- _Provided entries_:
((

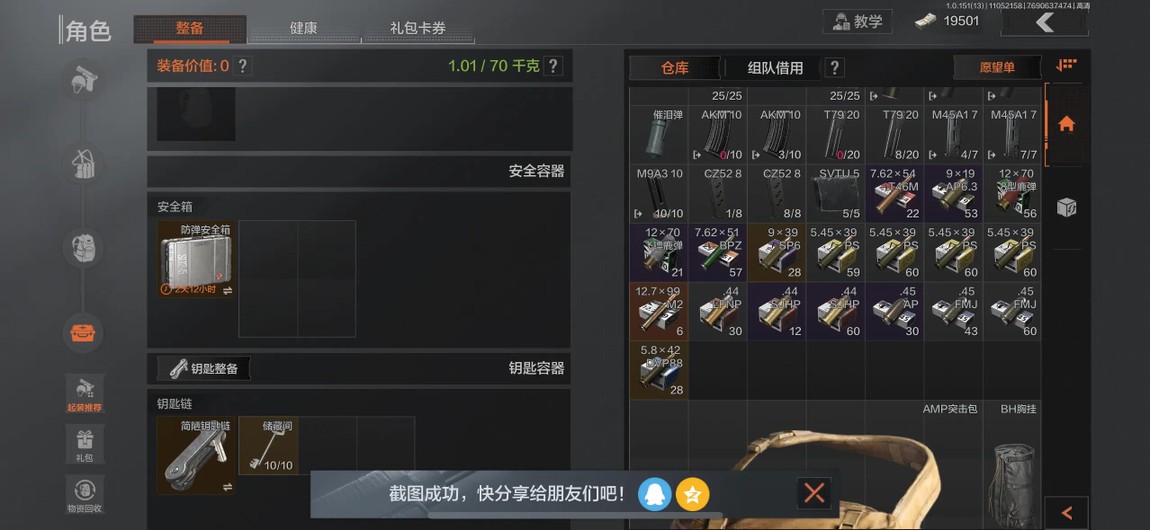Open the helmet equipment section icon
This screenshot has width=1150, height=530.
click(82, 80)
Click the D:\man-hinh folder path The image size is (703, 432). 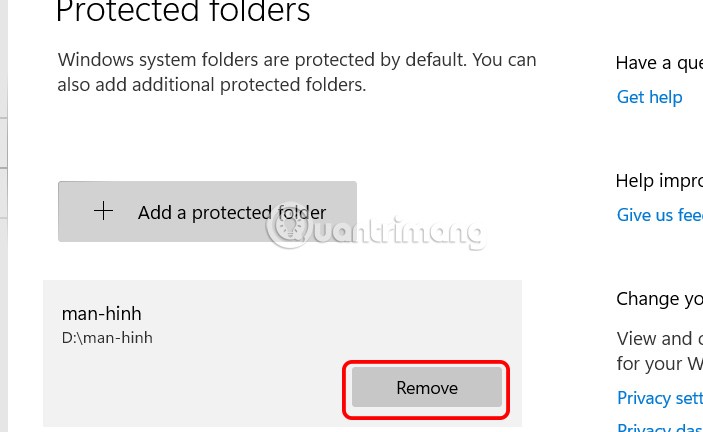click(107, 338)
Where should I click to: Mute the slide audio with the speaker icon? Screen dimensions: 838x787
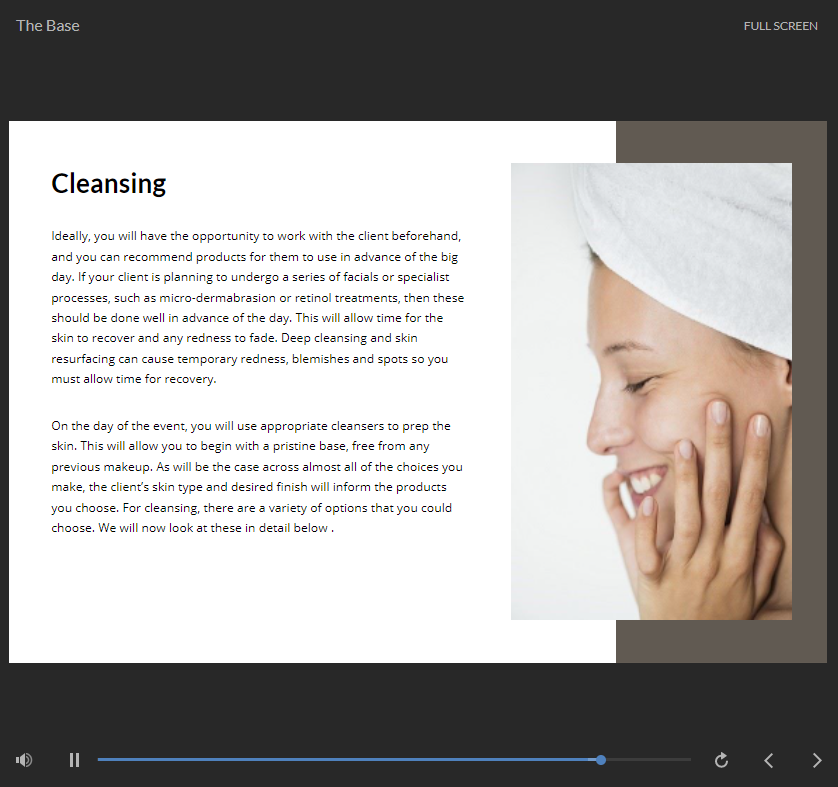coord(24,760)
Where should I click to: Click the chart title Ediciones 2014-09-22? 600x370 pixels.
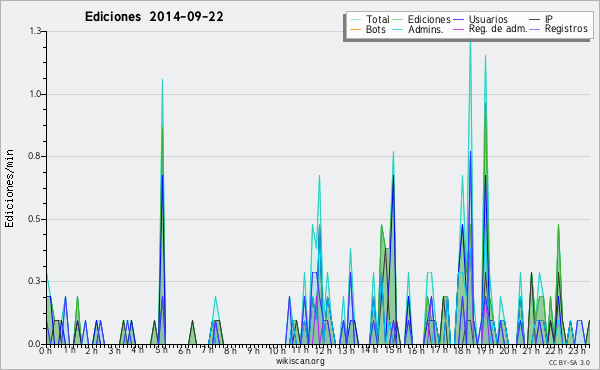click(x=154, y=17)
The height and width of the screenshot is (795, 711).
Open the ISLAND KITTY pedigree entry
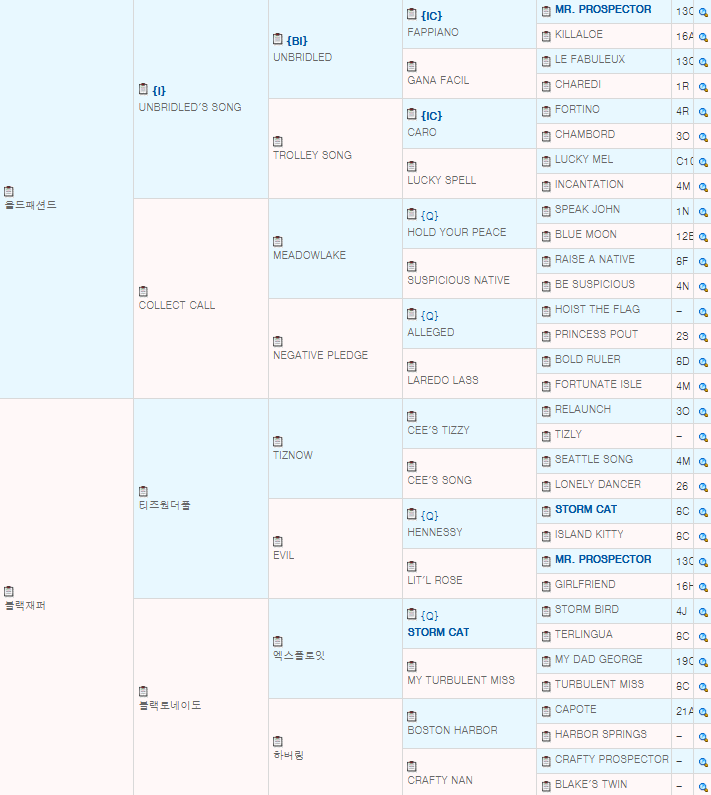[x=588, y=535]
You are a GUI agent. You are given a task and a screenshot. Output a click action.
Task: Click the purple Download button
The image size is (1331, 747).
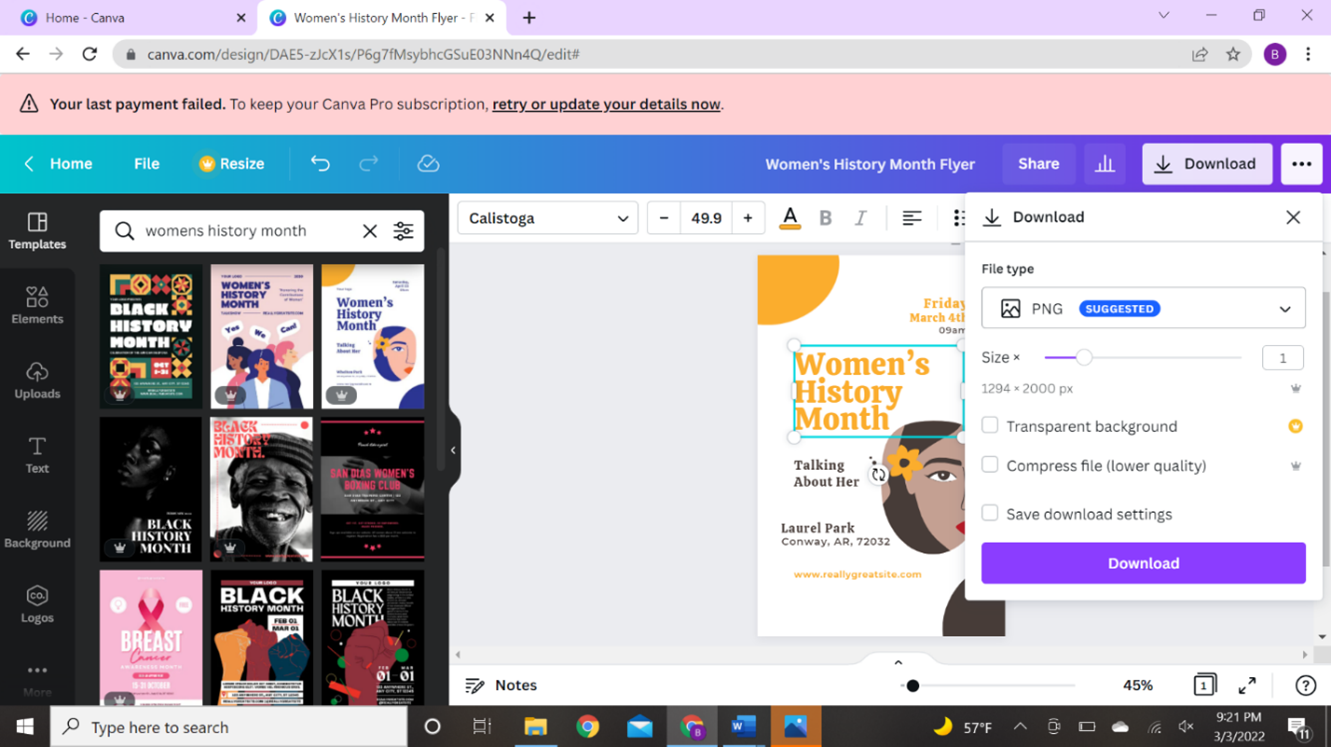coord(1143,562)
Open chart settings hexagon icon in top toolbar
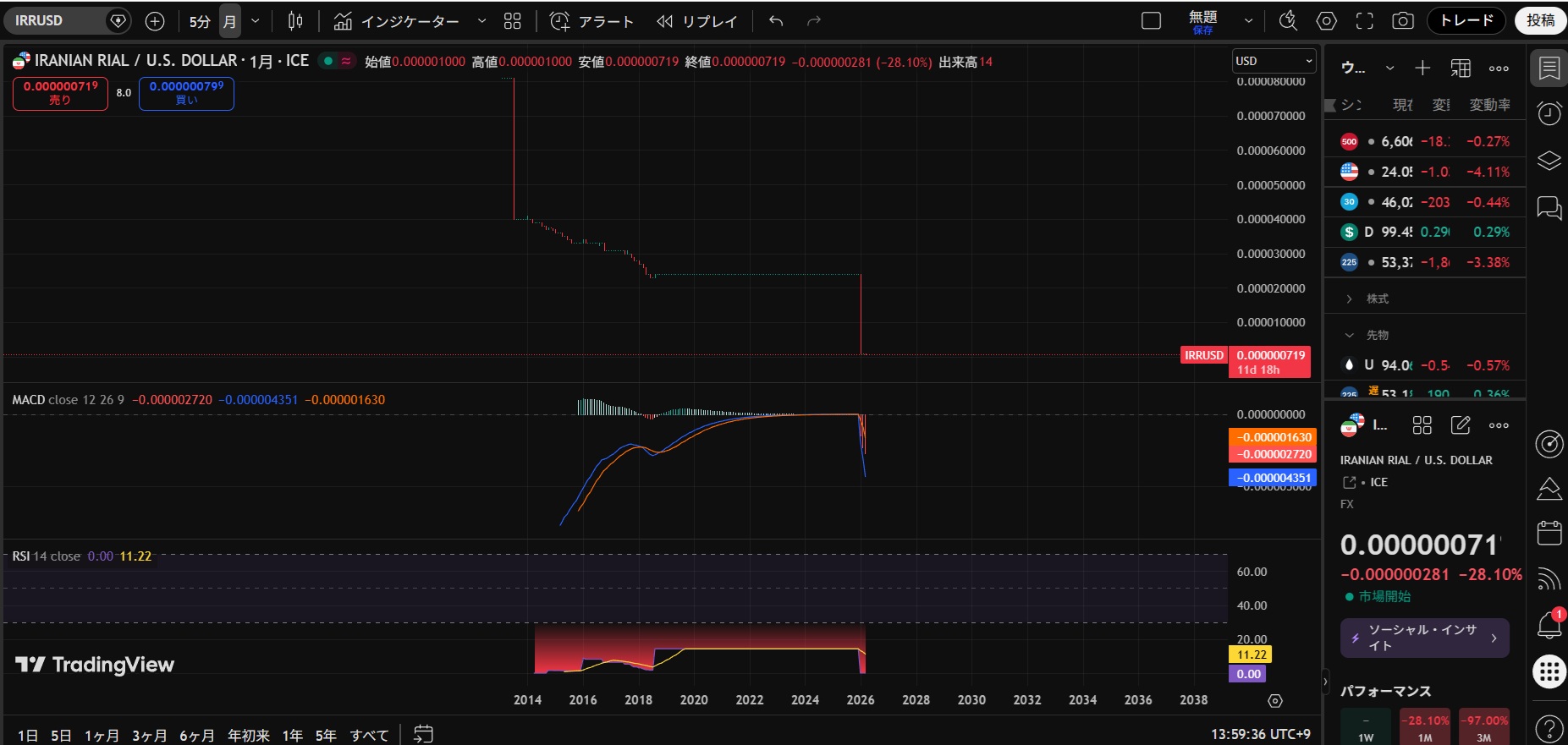 point(1326,21)
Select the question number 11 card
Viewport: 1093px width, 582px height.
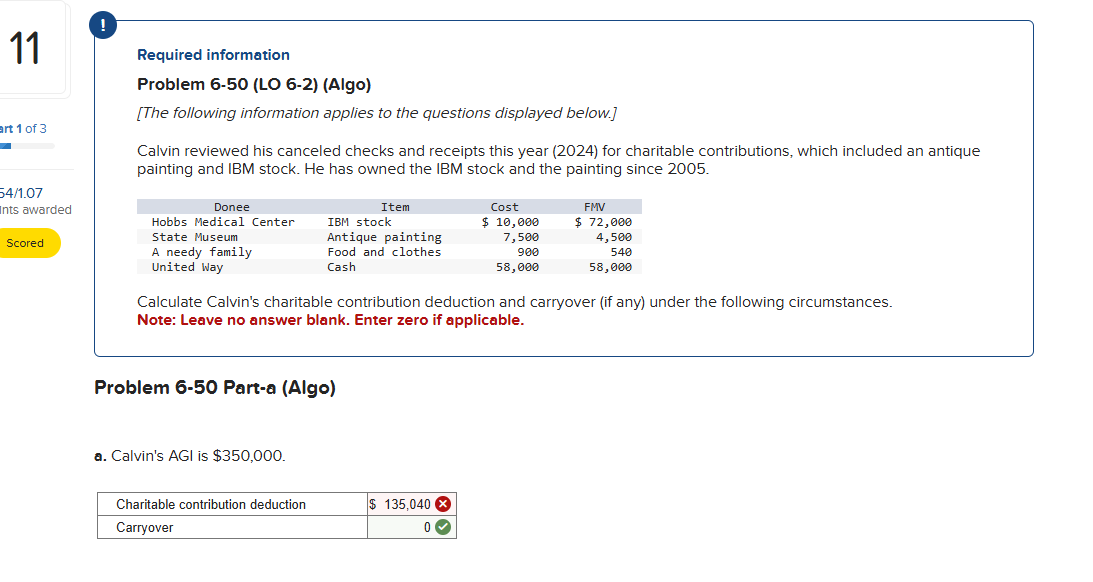(x=33, y=47)
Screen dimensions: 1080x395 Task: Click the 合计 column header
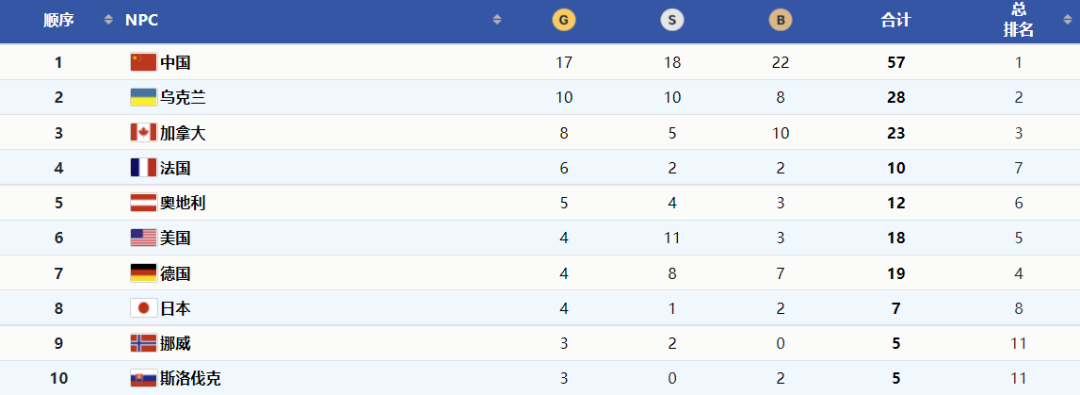click(895, 21)
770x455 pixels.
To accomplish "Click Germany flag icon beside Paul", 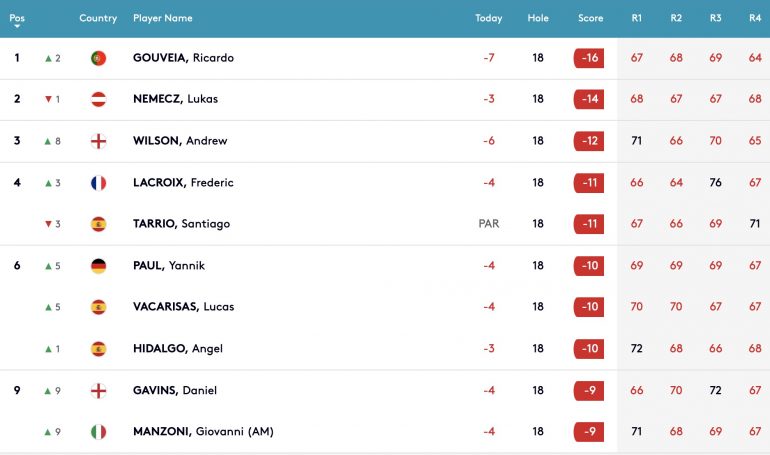I will click(98, 266).
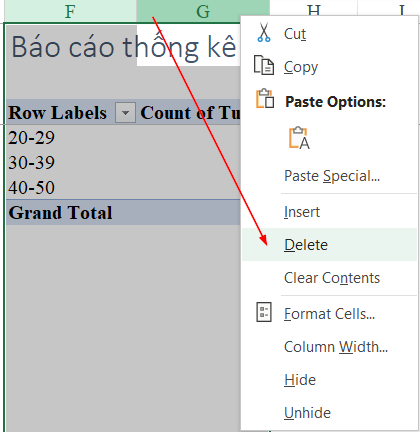This screenshot has width=420, height=432.
Task: Choose the Keep Text Only paste icon
Action: (299, 138)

))

- _Instruction_:
Restate the lines from the one containing "Where should I click to: Click" through the one containing "[x=588, y=535]", with the requests included, and shift every coordinate in the answers by -150. Leave the pictures out.

- _Written answer_:
Where should I click to: Click the chart title Ediciones 2014-09-22? 600x370 pixels.
click(x=4, y=-133)
The height and width of the screenshot is (795, 711).
Open the ISLAND KITTY pedigree entry
[x=438, y=385]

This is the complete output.